1847 :  Avril. Deuxième voyage à Lima. Voyage à Paris.

Retour en Amérique du Sud. Il arrive à Rio de Janeiro le 15 octobre à bord du navire français Le Vaillant. Il demeure à Rio de Janeiro, 163, Rua de Ouvidor. Il peint le Portrait de l'Empereur Dom Pedro II du Brésil à 21 ans (huile sur toile, collection du Museu-Instituto Cultural Banco Santos, Rio de Janeiro) ainsi que le Portrait de l'Impératrice Thereza Christina Maria.

1848 : Le 17 janvier, il est décoré de l'Ordre des Chevaliers du Cruzeiro par l'empereur du Brésil.

 

R.A.Monvoisin.Portrait de l'Empereur Dom Pedro II du Brésil à 21 ans (collection Museu-Instituto Cultural Banco Santos, Rio de Janeiro)


Retour au Chili. Il demeure au domaine de Los Molles et ouvre un atelier à Santiago (l'ancien atelier du peintre Français Ernest Charton de Treville). La même année, assisté par Clara Filleul (1822-1888), il ouvrit un atelier à Valparaiso, d'abord dans la rue Del Cabo, puis au 90, rue del Colegio.

1849 : Voyage à Copiapo. Il fonde une société commerciale : « Monvoisin y Compañia » (Monvoisin et Associés) pour l'exploitation des mines d'argent. Durant cette année, il peint sur les murs de son domaine (huile sur plâtre) des scènes consacrées aux muses.

1852 : Commandes de sujets religieux. À la demande de monsieur Francisco de la Arriagada Argomedo (1808-1872), un influent propriétaire terrien, il peint pour la cathédrale de la Santísima Concepción (Concepción) une huile sur toile représentant un Christ (338 x 235 cm.). Pour cette peinture, il demande la somme de 6.000 pesos en or. Il effectue aussi une Vierge Purísima (collection Alvarez Urquieta) et un portrait d'un Chanoine (Canónigo, cathédrale de Concepción).

1854 : Voyage dans la région australe de l'Araucanie.

1855 : La démission d'O'higgins (localisation inconnue). Selon Benjamin Vicuña-Mackenna : « je vis cette dernière toile en 1860, mal enroulée, dans une boutique, à Lima. Heureusement j'en fis faire une photographie, qui fut reproduite en gravure ».

1856 : Le 1 janvier, l'artiste fait part de son souhait de quitter définitivement le Chili pour rentrer en France. Il organise une vente d'atelier : toiles, plâtres et objets d'art divers.

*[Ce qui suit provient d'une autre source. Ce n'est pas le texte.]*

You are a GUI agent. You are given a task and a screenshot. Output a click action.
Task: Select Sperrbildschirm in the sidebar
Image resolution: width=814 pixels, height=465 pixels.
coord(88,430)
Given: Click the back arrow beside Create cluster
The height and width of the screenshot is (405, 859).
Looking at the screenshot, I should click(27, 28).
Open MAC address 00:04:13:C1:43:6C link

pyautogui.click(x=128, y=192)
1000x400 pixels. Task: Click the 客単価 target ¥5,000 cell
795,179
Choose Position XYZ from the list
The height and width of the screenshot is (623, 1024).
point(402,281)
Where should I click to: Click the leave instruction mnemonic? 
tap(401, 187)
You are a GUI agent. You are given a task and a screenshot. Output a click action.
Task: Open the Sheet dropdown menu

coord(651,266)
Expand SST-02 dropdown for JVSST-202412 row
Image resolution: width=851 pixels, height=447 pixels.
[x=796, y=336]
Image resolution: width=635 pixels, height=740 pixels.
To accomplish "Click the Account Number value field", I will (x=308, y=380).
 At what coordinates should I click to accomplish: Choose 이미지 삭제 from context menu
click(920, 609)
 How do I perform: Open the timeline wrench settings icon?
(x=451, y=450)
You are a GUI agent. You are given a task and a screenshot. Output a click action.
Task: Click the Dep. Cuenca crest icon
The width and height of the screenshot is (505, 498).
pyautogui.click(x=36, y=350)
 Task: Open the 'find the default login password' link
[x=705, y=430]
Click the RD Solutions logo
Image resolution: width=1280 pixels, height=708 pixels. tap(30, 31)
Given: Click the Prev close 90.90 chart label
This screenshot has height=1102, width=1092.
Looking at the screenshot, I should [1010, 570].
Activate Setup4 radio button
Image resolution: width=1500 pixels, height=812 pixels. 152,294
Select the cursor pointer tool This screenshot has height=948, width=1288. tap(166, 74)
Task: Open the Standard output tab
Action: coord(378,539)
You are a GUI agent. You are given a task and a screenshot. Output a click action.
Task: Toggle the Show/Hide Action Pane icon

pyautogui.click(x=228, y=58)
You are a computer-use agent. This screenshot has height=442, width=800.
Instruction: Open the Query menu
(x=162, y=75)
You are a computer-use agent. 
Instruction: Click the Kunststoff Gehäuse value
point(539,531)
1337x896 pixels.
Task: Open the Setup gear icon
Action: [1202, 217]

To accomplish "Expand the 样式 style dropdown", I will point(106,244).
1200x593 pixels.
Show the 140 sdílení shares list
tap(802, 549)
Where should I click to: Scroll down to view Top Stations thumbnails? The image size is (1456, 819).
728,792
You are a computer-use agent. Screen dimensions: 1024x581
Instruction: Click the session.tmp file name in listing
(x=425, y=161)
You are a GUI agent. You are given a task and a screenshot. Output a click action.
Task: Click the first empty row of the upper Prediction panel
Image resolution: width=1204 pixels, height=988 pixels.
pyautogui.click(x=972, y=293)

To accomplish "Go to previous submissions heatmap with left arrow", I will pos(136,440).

1857 : Le 3 Septembre. Voyage de retour en France à bord du trois-mâts français Le Coquimbo, navire affecté au transport de nitrate. Le 24 décembre, il arrive au port de Pauillac (Gironde).

1858 : Le 1 janvier. Arrivée à Paris. Demeure au 2ème étage du 3, Quai-Conti.

1859 : Il peint Les réfugiés du Paraguay (il existe une aquarelle sur papier, 32 x 24 cm, appartenant à la collection Museo Nacional de Bellas-Artes de Buenos-Aires, portant le même titre)

Il expose à Paris : Le cacique Caupolican, grand chef des Araucans, prisonnier des Espagnols  (Huile sur toile, 220 x 277 cm, collection Museo O'Higginiano y Bellas-Artes de Talca) et Elisa Bravo, la naufragée dit  Le naufrage du Joven Daniel  (Huile sur toile, 176 x 130 cm, collection Museo O'Higginiano y Bellas-Artes de Talca). Ces deux tableaux furent vendus par son épouse, Dominique Monvoisin à la famille chilienne Cousiño-Goyenechea.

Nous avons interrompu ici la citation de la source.